## Friday, February 20, 2015

### 52 Things: Number 20: How are Merkle-Damgaard style hash functions constructed?

This is the latest in a series of blog posts to address the list of '52 Things Every PhD Student Should Know' to do Cryptography: a set of questions compiled to give PhD candidates a sense of what they should know by the end of their first year. To finish the basic schemes section, we look at one of the most popular hash function designs...
A Merkle-Damgaard (MD) hash function is a hash function built by extending the domain of a collision-resistant compression function that preserves the collision resistance. This means we can take a small (and fixed) width compression function, prove it is secure and then use it to make a variable length hash function.  Whilst other methods for building hash functions exist, MD is by far the most "popular" (well, most frequently used at least!), with examples including MD5,SHA1 and SHA2. So, time to break those terms down:

#### Secure Hash Function?

Traditionally, a secure hash function $h$ should be:
• Pre-image resistant: given $h(x)$, it is hard to find $x$.
• Second pre-image resistance: given $x$, it is hard to find $y$ such that $h(x)=h(y)$.
• Collision Resistance: It is hard to find $x,y$ such that $h(x)=h(y)$.
If a hash function is collision then clearly it must be second pre-image resistant, so it is this [collision resistance] that we will focus on.

#### Compression Function

A compression function $f:\{0,1\}^n\times\{0,1\}^r\to\{0,1\}^n$ is a function that, as the name suggest, compresses $n+b$-bits worth of input into an $n$-bit output. As you might expect, a collision resistant compression function is a compression function that is collision resistant. So, it can be thought of as a fixed input length hash function, but what happens if we want our hash function to be secure for any input length?
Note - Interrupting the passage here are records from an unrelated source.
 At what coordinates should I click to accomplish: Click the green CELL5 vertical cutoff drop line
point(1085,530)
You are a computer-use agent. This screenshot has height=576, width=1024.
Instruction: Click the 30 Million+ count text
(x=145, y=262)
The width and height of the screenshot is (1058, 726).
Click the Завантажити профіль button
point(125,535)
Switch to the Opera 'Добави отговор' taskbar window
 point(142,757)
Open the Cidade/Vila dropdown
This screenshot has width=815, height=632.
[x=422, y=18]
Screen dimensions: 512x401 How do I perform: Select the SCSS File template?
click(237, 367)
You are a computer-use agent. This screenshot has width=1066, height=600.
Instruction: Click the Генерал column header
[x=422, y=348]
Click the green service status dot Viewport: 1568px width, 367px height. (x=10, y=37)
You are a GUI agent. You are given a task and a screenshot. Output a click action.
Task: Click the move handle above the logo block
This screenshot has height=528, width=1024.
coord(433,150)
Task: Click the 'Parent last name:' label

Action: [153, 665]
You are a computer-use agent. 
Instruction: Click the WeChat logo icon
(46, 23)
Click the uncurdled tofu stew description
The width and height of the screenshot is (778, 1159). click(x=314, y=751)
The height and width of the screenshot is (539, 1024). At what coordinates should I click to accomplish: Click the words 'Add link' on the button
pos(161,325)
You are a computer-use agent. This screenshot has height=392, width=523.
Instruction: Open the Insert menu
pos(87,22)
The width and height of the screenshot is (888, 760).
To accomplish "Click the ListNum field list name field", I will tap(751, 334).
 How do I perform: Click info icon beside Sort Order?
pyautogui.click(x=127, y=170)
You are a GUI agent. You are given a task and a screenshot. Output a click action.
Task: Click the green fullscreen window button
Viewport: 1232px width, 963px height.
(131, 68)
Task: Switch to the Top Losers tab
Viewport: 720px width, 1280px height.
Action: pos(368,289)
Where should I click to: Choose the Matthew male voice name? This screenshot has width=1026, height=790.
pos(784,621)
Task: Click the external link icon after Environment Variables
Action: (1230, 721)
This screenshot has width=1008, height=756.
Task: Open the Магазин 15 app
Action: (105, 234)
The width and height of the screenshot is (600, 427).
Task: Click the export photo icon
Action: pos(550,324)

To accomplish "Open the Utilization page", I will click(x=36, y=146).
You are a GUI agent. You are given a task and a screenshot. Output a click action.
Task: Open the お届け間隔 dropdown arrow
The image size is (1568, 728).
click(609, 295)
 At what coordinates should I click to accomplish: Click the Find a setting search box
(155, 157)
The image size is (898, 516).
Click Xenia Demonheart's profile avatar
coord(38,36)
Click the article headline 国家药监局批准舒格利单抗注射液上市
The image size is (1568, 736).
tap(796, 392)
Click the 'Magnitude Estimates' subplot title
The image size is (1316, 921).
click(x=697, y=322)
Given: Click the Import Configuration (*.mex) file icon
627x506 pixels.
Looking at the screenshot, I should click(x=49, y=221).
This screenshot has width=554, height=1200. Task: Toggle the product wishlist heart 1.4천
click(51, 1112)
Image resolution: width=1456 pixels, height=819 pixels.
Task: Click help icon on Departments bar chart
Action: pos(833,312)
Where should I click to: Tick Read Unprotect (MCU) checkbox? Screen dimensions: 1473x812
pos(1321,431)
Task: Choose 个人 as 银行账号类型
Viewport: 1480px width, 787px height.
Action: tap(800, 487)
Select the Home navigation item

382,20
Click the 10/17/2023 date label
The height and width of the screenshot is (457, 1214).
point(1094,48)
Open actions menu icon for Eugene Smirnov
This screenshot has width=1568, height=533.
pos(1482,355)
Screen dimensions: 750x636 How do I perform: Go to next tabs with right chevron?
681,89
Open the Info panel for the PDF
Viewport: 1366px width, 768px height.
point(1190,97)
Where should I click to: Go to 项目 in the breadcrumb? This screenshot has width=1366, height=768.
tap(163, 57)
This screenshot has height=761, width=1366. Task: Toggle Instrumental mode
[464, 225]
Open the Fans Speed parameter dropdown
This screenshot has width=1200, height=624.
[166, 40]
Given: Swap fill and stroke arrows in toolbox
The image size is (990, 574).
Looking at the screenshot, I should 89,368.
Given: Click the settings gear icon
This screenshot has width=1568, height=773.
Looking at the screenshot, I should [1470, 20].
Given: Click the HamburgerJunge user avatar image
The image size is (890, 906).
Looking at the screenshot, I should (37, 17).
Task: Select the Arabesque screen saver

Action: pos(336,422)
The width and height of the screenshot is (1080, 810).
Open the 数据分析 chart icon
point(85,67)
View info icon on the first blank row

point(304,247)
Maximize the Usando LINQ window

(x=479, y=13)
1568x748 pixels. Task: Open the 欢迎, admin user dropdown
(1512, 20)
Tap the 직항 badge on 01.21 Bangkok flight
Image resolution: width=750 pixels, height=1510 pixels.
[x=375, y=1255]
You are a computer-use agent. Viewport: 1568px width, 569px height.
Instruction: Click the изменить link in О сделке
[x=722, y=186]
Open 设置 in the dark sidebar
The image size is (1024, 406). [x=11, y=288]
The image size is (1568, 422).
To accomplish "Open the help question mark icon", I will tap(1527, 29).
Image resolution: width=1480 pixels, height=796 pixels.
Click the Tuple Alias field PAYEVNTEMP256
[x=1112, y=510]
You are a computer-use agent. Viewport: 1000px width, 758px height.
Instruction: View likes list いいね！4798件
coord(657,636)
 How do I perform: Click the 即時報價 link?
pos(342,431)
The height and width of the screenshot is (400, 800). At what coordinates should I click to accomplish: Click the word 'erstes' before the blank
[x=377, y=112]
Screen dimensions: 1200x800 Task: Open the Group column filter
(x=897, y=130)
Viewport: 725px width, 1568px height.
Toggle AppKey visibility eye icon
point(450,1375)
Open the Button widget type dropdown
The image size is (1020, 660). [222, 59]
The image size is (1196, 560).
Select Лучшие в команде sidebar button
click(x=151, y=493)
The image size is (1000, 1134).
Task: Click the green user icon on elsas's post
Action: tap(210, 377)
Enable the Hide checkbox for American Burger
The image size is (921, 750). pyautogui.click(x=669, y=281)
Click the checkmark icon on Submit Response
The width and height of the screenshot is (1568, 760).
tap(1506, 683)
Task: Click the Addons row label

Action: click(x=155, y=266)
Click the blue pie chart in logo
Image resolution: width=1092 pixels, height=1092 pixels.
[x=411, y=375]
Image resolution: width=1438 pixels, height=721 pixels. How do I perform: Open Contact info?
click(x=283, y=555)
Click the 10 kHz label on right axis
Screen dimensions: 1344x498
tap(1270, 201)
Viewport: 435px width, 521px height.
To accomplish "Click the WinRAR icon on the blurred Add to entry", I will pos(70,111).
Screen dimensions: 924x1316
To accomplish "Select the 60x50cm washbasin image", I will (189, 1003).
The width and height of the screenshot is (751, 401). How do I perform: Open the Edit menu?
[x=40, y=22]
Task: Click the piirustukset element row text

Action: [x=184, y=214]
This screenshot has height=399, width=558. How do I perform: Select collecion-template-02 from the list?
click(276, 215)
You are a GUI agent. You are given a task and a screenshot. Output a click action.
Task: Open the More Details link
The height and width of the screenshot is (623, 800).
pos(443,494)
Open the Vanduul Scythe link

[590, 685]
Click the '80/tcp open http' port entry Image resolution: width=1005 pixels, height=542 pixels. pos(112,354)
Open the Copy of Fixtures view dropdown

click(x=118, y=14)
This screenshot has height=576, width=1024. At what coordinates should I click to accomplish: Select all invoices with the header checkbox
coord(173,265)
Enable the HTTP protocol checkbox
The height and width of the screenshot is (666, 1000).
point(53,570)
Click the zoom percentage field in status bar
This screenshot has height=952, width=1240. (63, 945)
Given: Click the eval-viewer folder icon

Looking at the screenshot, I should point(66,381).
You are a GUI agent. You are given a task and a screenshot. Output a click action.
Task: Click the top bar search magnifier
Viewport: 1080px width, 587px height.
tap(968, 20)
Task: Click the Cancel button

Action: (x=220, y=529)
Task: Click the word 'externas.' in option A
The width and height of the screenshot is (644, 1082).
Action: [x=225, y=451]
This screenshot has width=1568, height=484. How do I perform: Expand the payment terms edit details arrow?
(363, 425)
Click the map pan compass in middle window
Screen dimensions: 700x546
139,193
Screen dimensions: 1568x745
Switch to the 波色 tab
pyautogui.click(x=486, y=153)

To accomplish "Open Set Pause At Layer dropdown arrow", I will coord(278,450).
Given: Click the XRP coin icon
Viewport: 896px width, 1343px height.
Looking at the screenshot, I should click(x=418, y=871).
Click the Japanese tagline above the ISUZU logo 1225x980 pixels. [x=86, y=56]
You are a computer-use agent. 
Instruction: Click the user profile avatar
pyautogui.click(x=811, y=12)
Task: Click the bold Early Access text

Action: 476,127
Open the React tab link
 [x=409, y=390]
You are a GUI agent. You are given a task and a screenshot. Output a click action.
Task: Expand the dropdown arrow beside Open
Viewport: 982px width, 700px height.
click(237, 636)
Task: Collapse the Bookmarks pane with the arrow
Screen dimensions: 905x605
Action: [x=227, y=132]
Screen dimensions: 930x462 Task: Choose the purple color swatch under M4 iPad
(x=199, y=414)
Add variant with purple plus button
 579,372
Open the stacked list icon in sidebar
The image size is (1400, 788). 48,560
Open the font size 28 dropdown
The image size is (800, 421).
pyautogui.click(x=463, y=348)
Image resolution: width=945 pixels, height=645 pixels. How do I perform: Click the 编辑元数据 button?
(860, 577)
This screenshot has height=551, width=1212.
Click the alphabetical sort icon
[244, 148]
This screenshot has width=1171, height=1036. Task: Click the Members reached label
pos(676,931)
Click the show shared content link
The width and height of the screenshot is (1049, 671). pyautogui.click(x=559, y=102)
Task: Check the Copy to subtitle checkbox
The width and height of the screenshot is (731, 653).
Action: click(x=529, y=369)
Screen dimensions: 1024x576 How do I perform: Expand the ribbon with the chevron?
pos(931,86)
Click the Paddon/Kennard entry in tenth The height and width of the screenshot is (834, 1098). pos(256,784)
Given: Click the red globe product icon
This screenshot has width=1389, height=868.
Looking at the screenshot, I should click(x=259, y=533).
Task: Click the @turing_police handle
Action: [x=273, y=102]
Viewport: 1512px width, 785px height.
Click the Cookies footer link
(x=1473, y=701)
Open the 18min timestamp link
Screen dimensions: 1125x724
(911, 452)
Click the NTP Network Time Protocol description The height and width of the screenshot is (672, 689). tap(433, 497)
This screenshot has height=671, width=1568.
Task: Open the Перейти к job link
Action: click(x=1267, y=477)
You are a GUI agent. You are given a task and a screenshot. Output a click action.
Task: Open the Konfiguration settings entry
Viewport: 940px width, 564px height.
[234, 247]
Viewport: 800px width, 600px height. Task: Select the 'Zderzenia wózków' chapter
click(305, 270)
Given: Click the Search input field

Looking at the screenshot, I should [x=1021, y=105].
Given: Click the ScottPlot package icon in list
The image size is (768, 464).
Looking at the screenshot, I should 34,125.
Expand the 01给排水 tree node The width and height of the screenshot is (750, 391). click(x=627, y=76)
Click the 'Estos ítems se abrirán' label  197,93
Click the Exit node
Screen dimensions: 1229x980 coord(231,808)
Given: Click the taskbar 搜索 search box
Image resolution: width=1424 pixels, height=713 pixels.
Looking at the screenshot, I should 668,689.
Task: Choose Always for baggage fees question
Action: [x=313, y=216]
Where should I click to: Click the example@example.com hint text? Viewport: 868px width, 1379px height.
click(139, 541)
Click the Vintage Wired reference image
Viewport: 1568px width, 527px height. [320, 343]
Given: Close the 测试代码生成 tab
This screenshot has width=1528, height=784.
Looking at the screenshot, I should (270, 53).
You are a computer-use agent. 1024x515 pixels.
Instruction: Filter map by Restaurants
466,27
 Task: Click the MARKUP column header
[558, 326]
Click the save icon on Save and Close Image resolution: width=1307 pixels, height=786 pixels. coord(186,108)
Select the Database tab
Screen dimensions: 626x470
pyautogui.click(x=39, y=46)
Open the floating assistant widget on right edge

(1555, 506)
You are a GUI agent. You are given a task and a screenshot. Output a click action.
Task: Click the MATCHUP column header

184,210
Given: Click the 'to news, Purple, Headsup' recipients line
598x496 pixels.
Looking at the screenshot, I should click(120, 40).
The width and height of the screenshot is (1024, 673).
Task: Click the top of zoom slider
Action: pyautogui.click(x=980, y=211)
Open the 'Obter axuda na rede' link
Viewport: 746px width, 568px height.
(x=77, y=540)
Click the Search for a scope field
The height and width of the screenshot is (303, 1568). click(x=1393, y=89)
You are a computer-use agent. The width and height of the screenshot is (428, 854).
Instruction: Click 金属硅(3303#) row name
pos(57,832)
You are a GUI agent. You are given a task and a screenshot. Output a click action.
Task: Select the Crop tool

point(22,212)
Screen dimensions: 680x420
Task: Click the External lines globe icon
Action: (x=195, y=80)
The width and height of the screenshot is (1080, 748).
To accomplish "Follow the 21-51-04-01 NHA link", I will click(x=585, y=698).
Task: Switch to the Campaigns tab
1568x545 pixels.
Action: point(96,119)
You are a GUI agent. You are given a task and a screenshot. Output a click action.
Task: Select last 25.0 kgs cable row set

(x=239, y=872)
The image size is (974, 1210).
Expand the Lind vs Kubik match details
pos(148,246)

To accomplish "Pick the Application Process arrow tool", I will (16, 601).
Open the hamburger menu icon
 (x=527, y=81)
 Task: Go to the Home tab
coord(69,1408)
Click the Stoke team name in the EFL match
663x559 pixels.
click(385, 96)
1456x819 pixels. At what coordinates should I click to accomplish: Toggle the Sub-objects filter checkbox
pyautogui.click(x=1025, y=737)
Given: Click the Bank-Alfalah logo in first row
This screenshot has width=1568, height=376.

#### The MD hash function construction

The MD construction provides a method for extending the domain of a fixed length compression function into a variable input length hash function. Using a compression function $f$ as above, we are going to use the $n$-bit value as our internal state, and feed in $r$-bits each iteration (it's quite common to set $r=n$). To do this, we begin with an initial value (IV) and split the message $M$ up into blocks of $r$ bits $M=M_0M_1\cdots M_m$, and then simply iterate the construction by setting:
$$S_0:=IV; \qquad i=0,\dots,m-1: S_{i+1}=f(S_i,M_i); \qquad h(M):=S_m$$
Confused? Perhaps the the following diagram will help:
 Diagram of the MD construction (from Wikipedia)
The most important thing about the MD-construction is that if the compression function is collision resistant, then so is the overall construction (as proven by Merkle). This gives us a secure method for building hash functions out of a smaller, easier studied primitives.

#### Length Extension

You might notice that the diagram has an extra stage that my description didn't: the "finalisation" stage. This is to prevent length extension attacks. For an example, if $N$ is a single block (ie $N\in\{0,1\}^r$) if the attacker knows $h(M)=x$, then he can very easily calculate $h(M||N)$, because $h(M||N)=f(M,N)$. So, some form of finalisation function has to be used to break this relationship.